Мартина посмотрела на него с любопытством:
– Вам везет, если вы можете все это так чувствовать! Я же от рождения брезглива.
Даниель не стал спорить. Эта девушка сама внезапно вызвала в нем чувство, похожее на брезгливость.
– В тот вечер, – сказал он, – не было просаленных бумажек. Был замок, озаренный огнями, а потом сразу наступила ночь… Я стоял возле вас…
– Я помню.
Даниель спохватился: может быть, это воспоминание было для нее чем-то слишком значительным? Он сразу почувствовал себя самоуверенным дураком, но продолжал ухаживать.
Да, она пошла бы за ним в первый же вечер. И когда однажды темной и холодной ночью на набережной Сены он поцеловал ее, то сразу же почувствовал, что охвачен страстью, такой же глубокой и темной, как глубока и темна была ночь вокруг, и предательский мрак скрывал от него все, что таилось в темных ее глубинах. В преддверии этой ночи на опушке дремучего леса стояла Мартина-приманка, таившая смертельную опасность. Даниель Донель любил опасность, любил риск, и эта девушка влекла его.

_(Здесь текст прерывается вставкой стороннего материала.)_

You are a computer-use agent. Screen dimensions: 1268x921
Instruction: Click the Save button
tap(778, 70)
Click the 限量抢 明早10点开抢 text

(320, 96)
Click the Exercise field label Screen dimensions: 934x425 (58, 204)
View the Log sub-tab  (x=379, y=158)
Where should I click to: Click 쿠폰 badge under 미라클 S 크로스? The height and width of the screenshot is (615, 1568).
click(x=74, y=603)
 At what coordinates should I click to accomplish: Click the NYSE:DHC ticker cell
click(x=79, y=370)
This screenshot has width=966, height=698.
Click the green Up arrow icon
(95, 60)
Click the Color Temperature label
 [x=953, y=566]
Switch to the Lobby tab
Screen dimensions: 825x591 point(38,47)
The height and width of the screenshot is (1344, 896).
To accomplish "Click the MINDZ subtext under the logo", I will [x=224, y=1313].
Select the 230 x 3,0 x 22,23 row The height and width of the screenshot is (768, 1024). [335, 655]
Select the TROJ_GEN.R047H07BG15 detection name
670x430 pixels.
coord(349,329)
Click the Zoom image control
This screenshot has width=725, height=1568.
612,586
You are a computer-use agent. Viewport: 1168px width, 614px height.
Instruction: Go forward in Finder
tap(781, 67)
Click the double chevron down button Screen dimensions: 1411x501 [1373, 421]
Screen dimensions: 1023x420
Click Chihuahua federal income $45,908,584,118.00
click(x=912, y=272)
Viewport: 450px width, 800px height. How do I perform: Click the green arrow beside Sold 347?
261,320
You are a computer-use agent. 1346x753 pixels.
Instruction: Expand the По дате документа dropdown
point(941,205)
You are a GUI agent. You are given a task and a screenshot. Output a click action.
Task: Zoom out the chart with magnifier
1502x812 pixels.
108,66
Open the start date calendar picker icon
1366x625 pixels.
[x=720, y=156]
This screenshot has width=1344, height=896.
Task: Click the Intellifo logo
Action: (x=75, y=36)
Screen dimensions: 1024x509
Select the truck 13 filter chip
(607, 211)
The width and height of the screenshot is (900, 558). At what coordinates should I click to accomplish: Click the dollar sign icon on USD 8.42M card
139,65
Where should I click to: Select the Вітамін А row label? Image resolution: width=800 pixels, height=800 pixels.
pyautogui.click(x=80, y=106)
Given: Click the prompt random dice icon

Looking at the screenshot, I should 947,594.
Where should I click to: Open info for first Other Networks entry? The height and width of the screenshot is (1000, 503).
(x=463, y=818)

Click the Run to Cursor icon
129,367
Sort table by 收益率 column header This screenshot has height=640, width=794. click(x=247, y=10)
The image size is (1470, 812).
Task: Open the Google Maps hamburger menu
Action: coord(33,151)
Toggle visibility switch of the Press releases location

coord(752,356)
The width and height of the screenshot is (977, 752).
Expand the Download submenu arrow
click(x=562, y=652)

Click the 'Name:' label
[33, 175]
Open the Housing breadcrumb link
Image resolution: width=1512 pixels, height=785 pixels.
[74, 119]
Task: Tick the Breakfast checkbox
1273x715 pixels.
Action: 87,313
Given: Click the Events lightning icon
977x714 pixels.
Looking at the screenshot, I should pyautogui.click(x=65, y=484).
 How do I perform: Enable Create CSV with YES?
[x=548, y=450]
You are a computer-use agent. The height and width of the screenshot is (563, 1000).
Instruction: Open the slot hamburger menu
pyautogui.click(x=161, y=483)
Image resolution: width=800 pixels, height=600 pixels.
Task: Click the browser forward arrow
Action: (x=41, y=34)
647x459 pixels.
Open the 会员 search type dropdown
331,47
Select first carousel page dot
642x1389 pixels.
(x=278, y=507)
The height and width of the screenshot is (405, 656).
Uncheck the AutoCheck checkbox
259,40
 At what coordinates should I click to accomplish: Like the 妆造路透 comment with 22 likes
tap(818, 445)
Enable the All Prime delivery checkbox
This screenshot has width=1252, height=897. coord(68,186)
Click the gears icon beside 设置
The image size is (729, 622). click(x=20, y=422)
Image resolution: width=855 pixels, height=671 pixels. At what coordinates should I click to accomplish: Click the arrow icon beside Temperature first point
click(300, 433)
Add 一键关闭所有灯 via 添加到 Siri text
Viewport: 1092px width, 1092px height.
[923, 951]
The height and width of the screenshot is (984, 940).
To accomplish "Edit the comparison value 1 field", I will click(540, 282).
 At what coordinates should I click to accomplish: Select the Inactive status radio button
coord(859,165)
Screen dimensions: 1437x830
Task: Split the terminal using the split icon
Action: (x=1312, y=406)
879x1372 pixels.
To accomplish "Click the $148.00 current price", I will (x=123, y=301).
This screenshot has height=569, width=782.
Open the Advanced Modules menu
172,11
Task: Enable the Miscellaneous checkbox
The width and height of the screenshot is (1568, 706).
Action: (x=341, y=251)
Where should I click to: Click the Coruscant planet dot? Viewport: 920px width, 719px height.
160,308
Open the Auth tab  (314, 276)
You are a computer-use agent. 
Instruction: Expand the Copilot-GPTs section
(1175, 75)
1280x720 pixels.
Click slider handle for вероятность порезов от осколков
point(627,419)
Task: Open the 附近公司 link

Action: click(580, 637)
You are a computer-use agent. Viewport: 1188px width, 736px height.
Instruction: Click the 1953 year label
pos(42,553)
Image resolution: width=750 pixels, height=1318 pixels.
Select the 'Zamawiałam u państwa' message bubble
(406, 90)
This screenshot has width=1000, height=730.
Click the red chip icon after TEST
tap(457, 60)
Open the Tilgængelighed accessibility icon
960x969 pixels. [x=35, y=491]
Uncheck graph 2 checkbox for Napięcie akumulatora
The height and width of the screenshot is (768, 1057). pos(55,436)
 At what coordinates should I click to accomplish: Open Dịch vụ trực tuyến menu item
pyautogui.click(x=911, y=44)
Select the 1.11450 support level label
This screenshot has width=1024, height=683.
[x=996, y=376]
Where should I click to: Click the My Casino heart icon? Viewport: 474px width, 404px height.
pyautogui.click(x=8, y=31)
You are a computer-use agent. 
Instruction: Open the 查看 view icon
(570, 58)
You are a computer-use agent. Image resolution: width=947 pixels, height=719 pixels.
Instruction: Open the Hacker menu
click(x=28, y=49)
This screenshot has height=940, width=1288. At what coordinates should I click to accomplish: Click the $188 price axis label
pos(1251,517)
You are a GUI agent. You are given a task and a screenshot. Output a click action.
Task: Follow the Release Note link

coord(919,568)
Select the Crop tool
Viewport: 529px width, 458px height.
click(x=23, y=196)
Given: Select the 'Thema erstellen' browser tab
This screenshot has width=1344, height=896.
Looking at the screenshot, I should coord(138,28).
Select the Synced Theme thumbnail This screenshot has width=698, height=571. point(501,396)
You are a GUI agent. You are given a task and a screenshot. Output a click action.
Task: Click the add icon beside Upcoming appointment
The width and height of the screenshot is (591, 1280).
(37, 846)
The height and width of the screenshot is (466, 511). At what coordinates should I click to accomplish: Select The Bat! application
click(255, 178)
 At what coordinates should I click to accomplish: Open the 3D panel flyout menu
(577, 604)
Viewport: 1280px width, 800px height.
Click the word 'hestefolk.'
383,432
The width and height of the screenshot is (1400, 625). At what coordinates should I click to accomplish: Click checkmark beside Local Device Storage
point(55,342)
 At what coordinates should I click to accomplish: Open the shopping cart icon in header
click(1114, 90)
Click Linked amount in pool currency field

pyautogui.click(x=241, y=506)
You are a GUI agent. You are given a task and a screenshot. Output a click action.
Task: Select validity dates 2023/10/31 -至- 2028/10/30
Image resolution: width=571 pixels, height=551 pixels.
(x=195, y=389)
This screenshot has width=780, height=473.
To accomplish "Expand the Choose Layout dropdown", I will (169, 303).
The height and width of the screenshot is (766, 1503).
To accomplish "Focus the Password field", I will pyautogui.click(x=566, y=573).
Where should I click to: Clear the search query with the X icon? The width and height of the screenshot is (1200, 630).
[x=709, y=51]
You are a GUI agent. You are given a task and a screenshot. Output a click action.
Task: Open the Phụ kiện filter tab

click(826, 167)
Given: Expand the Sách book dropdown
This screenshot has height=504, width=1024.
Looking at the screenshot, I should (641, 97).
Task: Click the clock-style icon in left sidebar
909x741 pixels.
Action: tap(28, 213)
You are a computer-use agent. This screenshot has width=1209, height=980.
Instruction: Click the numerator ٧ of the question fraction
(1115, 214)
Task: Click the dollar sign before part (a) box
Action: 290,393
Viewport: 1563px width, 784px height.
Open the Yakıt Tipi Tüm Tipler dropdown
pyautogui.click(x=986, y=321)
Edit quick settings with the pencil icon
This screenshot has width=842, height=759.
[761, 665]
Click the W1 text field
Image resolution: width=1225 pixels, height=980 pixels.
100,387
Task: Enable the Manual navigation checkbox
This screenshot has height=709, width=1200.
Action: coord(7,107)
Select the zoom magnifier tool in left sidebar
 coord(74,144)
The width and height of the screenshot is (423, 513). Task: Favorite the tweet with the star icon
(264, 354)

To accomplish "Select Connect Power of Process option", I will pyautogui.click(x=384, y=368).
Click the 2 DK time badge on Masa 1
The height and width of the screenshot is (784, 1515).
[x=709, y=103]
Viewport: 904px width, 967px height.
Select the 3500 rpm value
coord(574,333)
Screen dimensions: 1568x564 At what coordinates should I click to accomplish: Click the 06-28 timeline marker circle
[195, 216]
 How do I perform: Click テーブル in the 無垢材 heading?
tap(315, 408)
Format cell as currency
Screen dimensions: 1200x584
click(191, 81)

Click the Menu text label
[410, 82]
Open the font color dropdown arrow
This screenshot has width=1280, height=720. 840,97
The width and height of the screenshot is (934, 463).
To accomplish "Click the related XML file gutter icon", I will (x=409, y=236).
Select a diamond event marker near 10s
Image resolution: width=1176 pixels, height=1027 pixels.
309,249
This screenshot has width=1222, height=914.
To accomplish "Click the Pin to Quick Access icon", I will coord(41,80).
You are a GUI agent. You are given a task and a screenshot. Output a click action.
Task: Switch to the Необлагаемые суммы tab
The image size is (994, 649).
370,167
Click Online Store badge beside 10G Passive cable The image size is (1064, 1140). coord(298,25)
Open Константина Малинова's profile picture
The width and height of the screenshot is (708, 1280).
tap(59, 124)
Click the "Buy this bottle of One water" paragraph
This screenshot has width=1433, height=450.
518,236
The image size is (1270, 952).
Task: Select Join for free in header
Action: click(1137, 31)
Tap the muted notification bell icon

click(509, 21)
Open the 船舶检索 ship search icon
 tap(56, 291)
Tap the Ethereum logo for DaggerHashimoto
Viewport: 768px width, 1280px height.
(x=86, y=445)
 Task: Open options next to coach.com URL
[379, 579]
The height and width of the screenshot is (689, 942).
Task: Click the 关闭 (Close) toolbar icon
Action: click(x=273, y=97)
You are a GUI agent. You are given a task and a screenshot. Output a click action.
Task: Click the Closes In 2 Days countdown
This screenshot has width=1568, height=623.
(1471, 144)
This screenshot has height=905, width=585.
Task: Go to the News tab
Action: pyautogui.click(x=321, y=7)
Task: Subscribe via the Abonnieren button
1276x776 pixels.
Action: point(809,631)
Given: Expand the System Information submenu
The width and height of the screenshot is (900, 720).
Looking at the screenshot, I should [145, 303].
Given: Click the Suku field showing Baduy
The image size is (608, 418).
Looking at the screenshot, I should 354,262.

Мартина беспрекословно пошла с ним в отель, едва лишь он попросил ее об этом. С тех пор они встречались все чаще и чаще. Понадобился весь запас молодости и здоровья Даниеля, чтобы совместить обе страсти: Мартину и учение. Он был влюблен в науку и упрекал себя, как спортсмен перед матчем, в том, что, безрассудно отдавшись любви к Мартине, он предстает перед наукой не в должной форме. Но он не мог и не хотел подавить в себе ни одну из своих страстей. И потому жил как одержимый.